The tech giant plans to teach its AI to find the traits of cancerous cells that trained pathologists do manually by looking at a slice of the patient’s tissue on a glass slide. SRL’s bank of more than one million such slides from past diagnosis will be used as the training material for the AI. Microsoft has already deployed its AI for early detection of blindness in people suffering from diabetes and assessing cardiovascular health of patients.
The company says this cancer-detecting solution won’t replace the need of an oncologist, but the goal is for the AI to speed up, make more accurate and give valid pointers to the doctor to make the right diagnosis. This will reduce the cost of treatment, better utilise the time of trained specialists to reach more patients and make healthcare in general more patient-centric, it adds.
“If you look at AI in general, it’s very good at taking a set of data, reasoning over it and providing insights. This is the same in healthcare, where access to good data combined with the power of machine learning, AI and cloud computing can provide doctors or healthcare providers with insights to make the right diagnosis,” says Anil Bhansali, Managing Director, Microsoft India (R&D).

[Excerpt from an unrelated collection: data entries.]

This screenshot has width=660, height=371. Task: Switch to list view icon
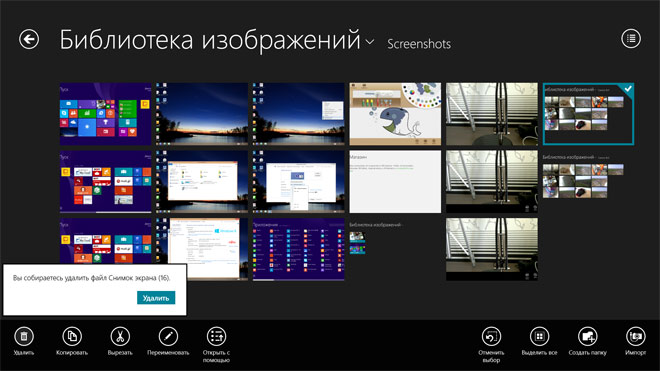click(x=631, y=39)
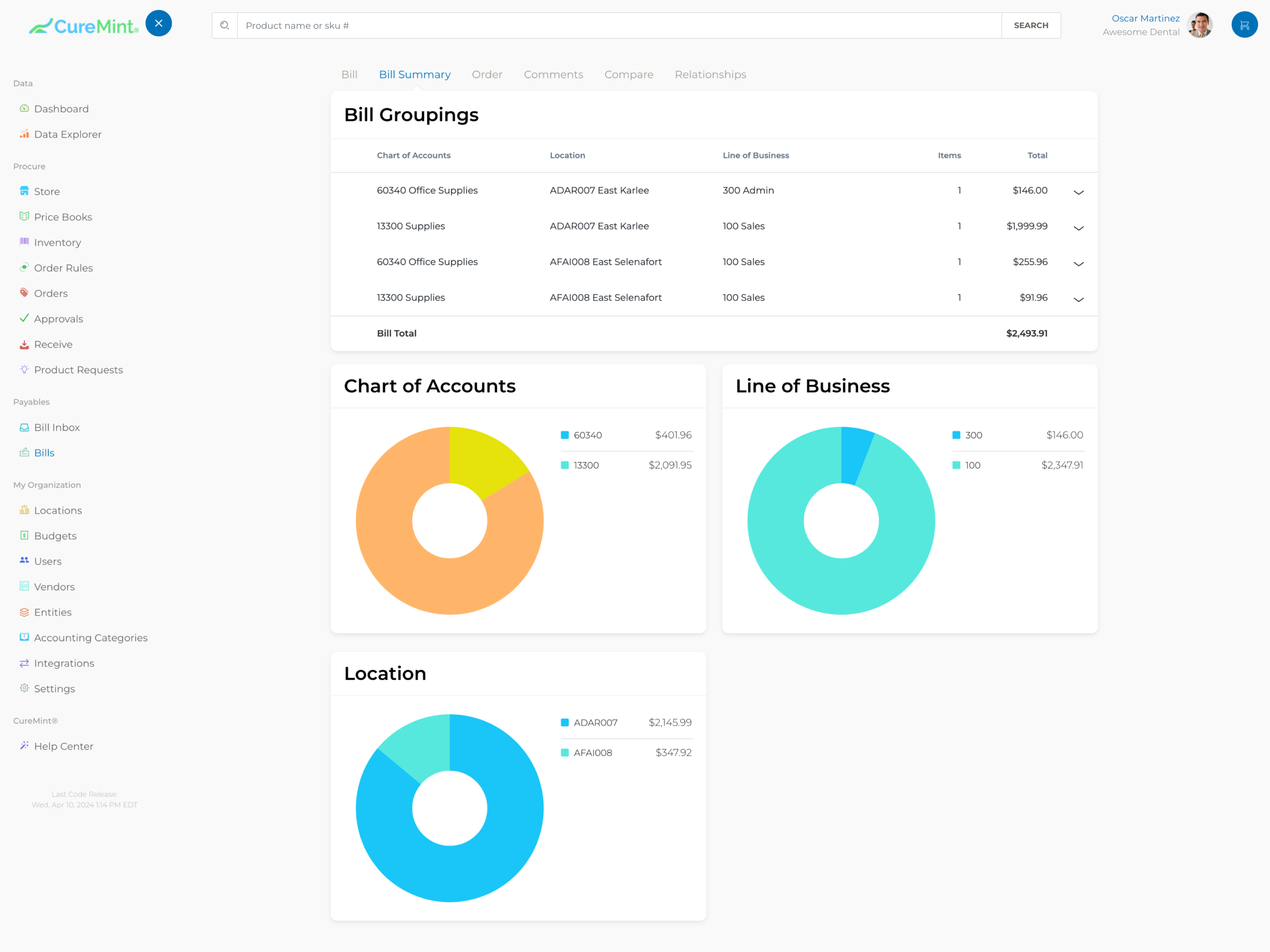Viewport: 1270px width, 952px height.
Task: Switch to the Relationships tab
Action: [x=710, y=75]
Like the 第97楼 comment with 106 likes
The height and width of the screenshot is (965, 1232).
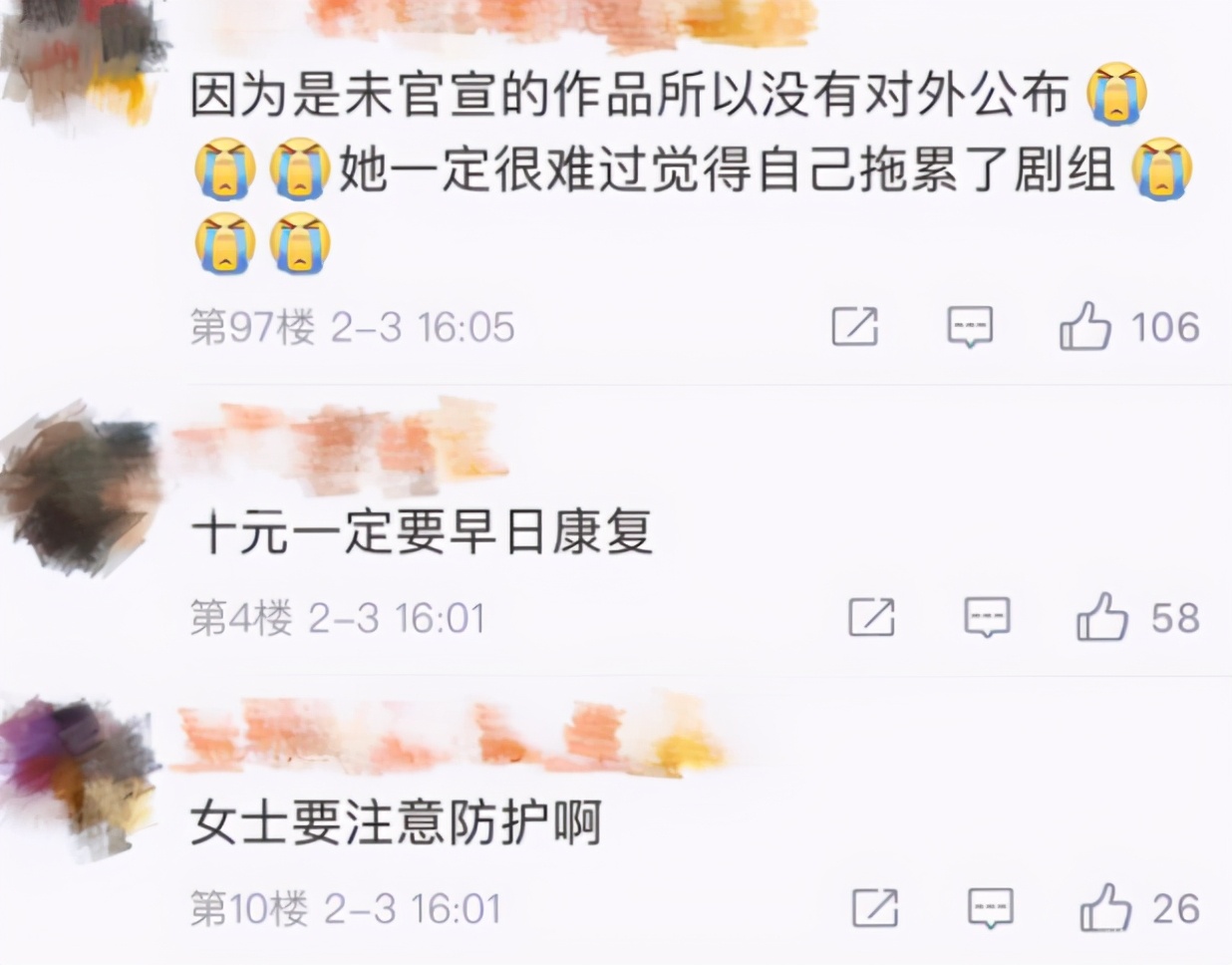click(1084, 326)
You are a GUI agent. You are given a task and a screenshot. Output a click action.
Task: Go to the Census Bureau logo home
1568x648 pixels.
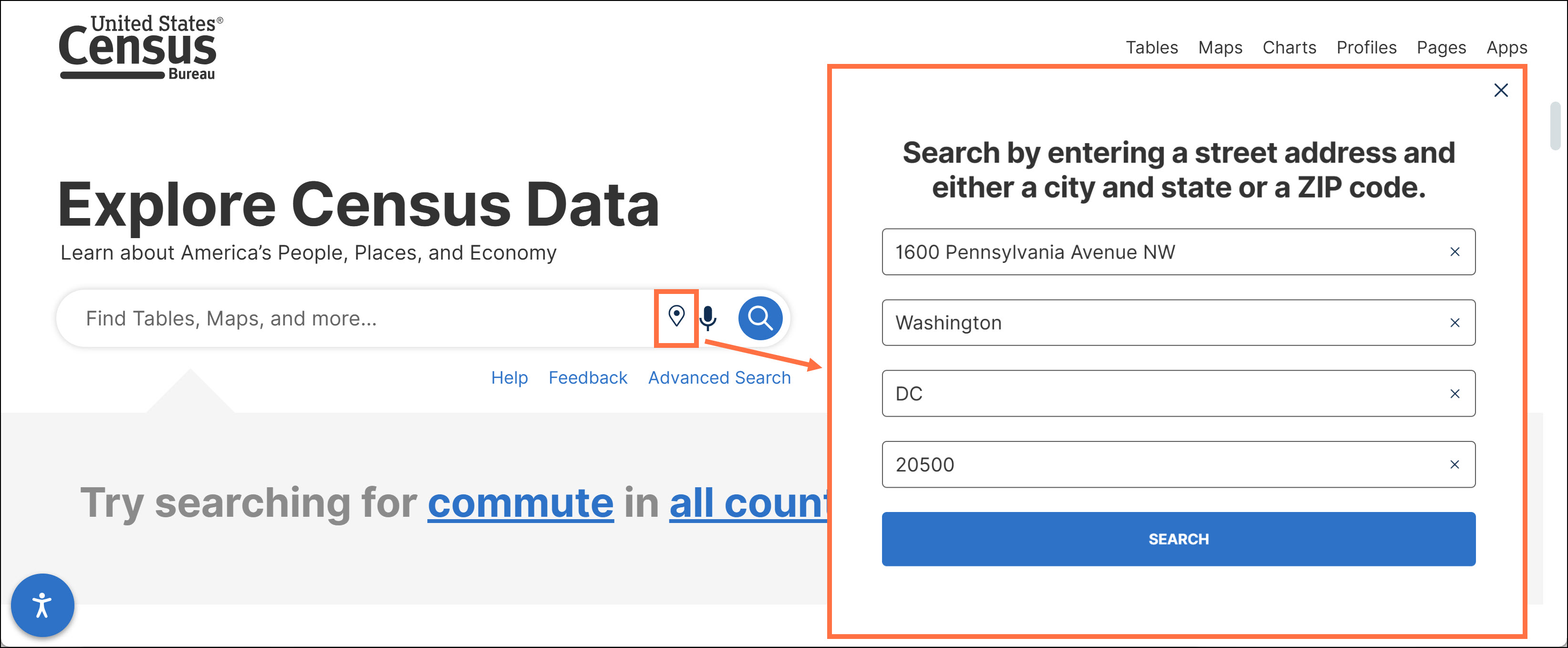pyautogui.click(x=141, y=48)
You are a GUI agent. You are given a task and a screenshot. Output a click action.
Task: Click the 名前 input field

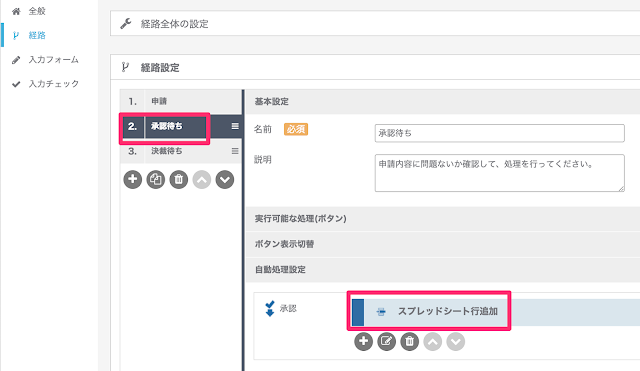tap(500, 133)
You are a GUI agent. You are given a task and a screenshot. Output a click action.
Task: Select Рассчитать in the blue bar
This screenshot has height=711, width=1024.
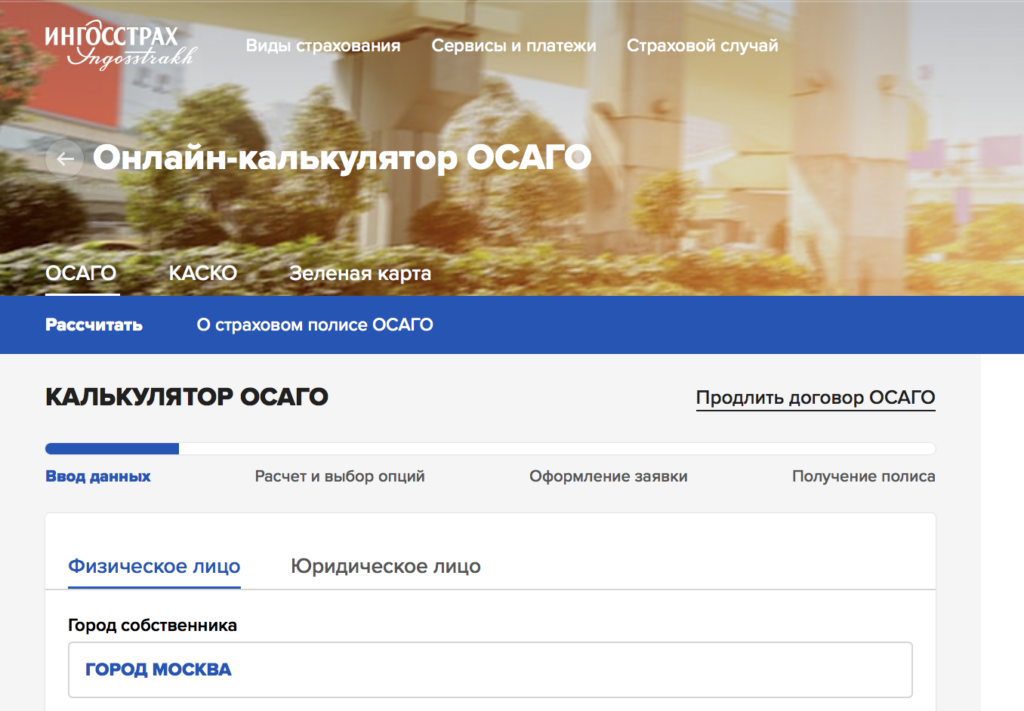pos(94,325)
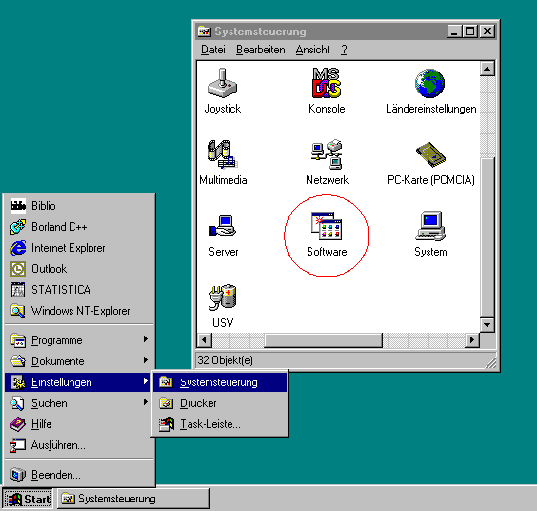Expand the Programme submenu
This screenshot has width=537, height=511.
point(79,340)
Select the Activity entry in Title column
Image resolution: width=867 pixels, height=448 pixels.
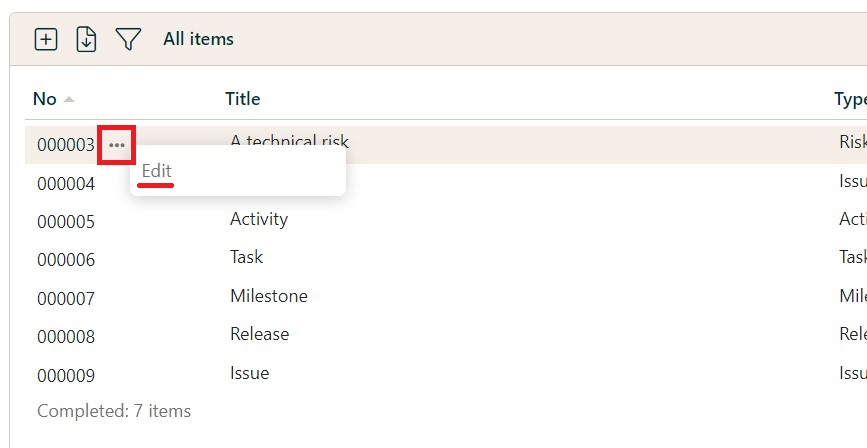(x=259, y=218)
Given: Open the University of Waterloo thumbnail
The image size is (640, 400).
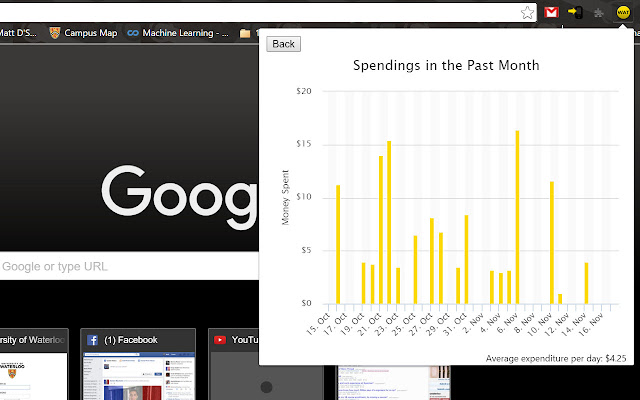Looking at the screenshot, I should [34, 364].
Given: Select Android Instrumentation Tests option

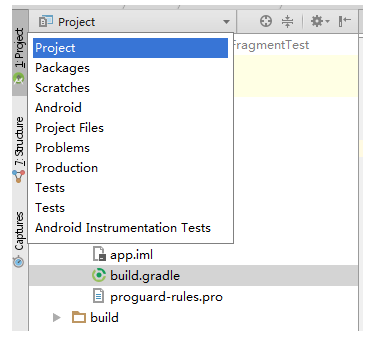Looking at the screenshot, I should pos(123,228).
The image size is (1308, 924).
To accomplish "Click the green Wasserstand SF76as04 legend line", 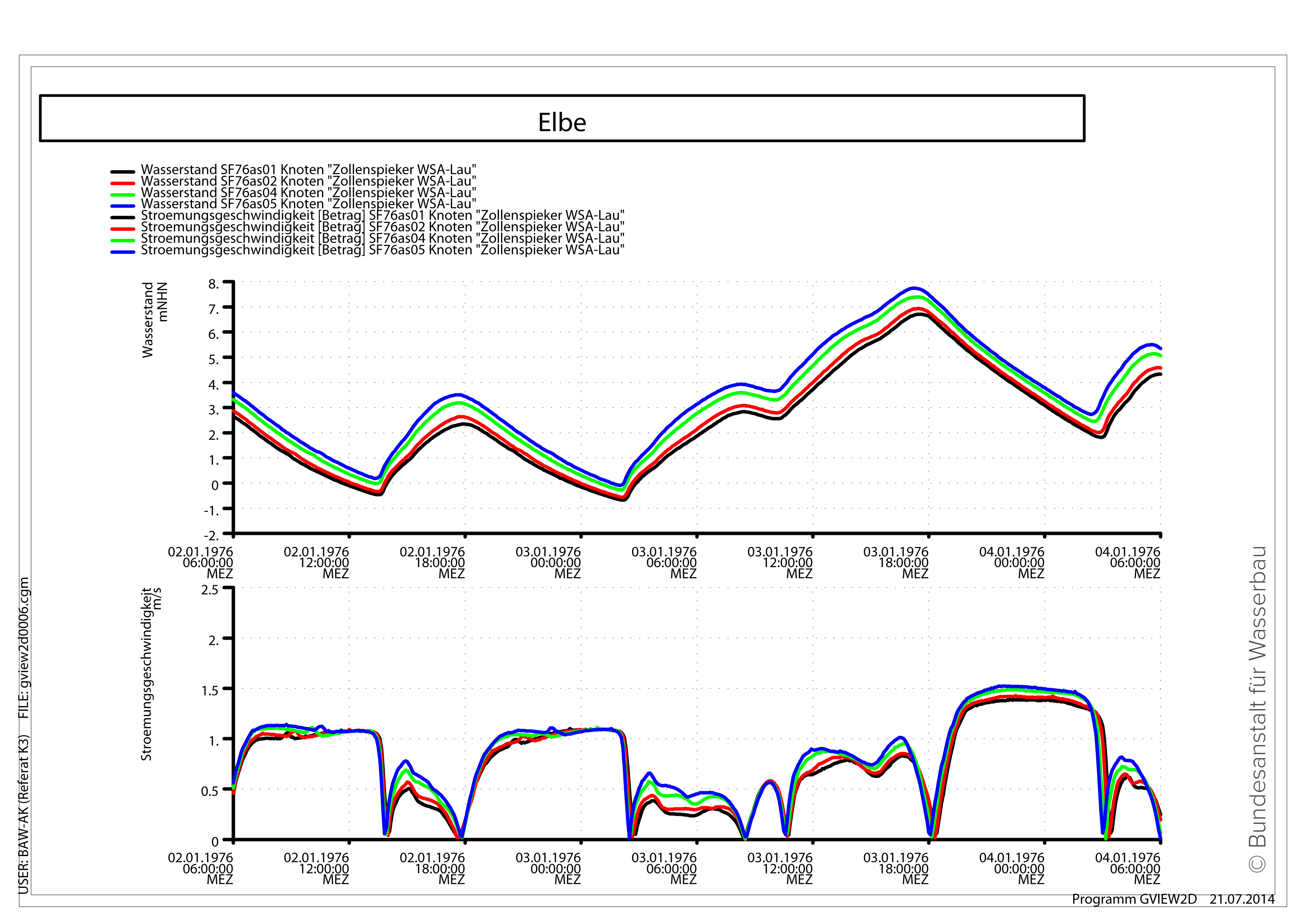I will [122, 194].
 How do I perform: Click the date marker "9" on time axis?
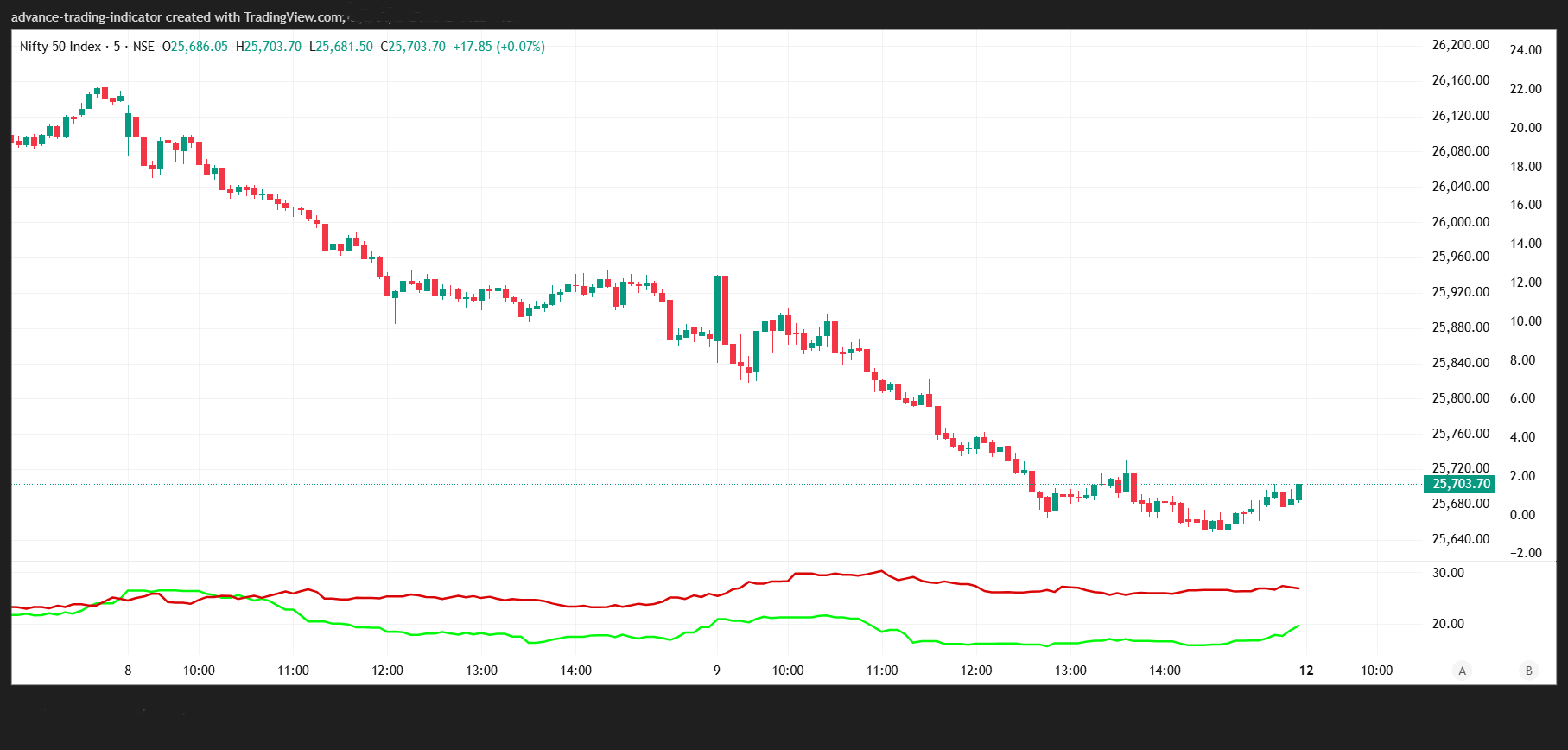tap(716, 671)
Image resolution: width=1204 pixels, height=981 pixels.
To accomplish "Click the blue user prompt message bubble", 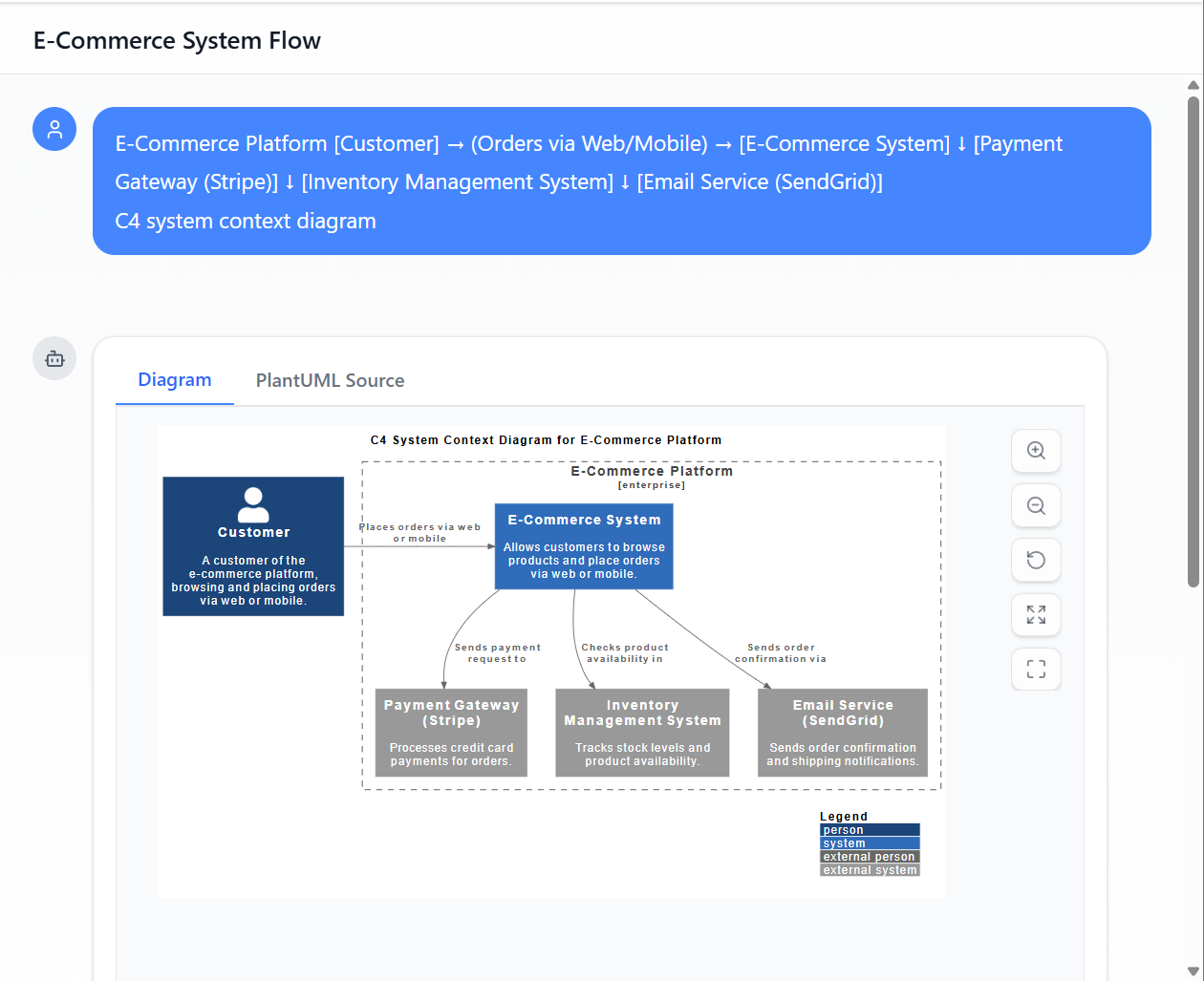I will (621, 181).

Bhansali says the company is looking to partner with quality healthcare providers to acquire the large amounts of data that will be used to train the AI first. After the initial training, cases will be introduced to the AI to gauge its performance, before it can be taken out of the walled garden of high-quality data with which it has been trained. Since AI is always learning, every new or odd case it comes across, it can learn from and help with similar diagnosis elsewhere.
The partnership with SRL will give Microsoft access to a large set of high-quality images of tissue biopsies with the labelled diagnosis of a doctor for each one of those. For the Indian firm, the AI could replace the current practice of placing tissue biopsies on glass slides and manually checking them for cell abnormalities, doing away with one of the most laborious processes it follows today. “Unlike a routine blood test that happens using a machine, which is basically a chemical reaction between the antibodies in your blood and reagents, tissue biopsies have to be physically seen by qualified pathologists. They need to then take a judgment call as to whether there is any abnormalities in the cell structure on a microscope,” says Arindam Haldar, chief executive officer, SRL Diagnostics.
While Microsoft has selected India as a site for several of its AI in healthcare pilots, the company says it is building the capabilities for global consumption, as many of the problems India’s healthcare sector face are prevalent globally. Moreover, the company has begun partnering with global healthcare providers to get access to data of patients from those regions to train its AI system as well.
“One of the key things with AI that we have to be very careful about is that you can train the model, but at the end of the day it will be biased if the data you use to train it is biased. In cardiology one of the examples is the health risk markers which were more or less only from patients in the US or Europe. Hence, we specifically went out to get data on the South Asian population,” added Bhansali.
While neither of the executives believes AI will do healthcare diagnosis by itself anytime in the near future, they are of the opinion that given the constraint of resources in the Indian healthcare market, AI tools will help doctors make many more diagnosis in any day.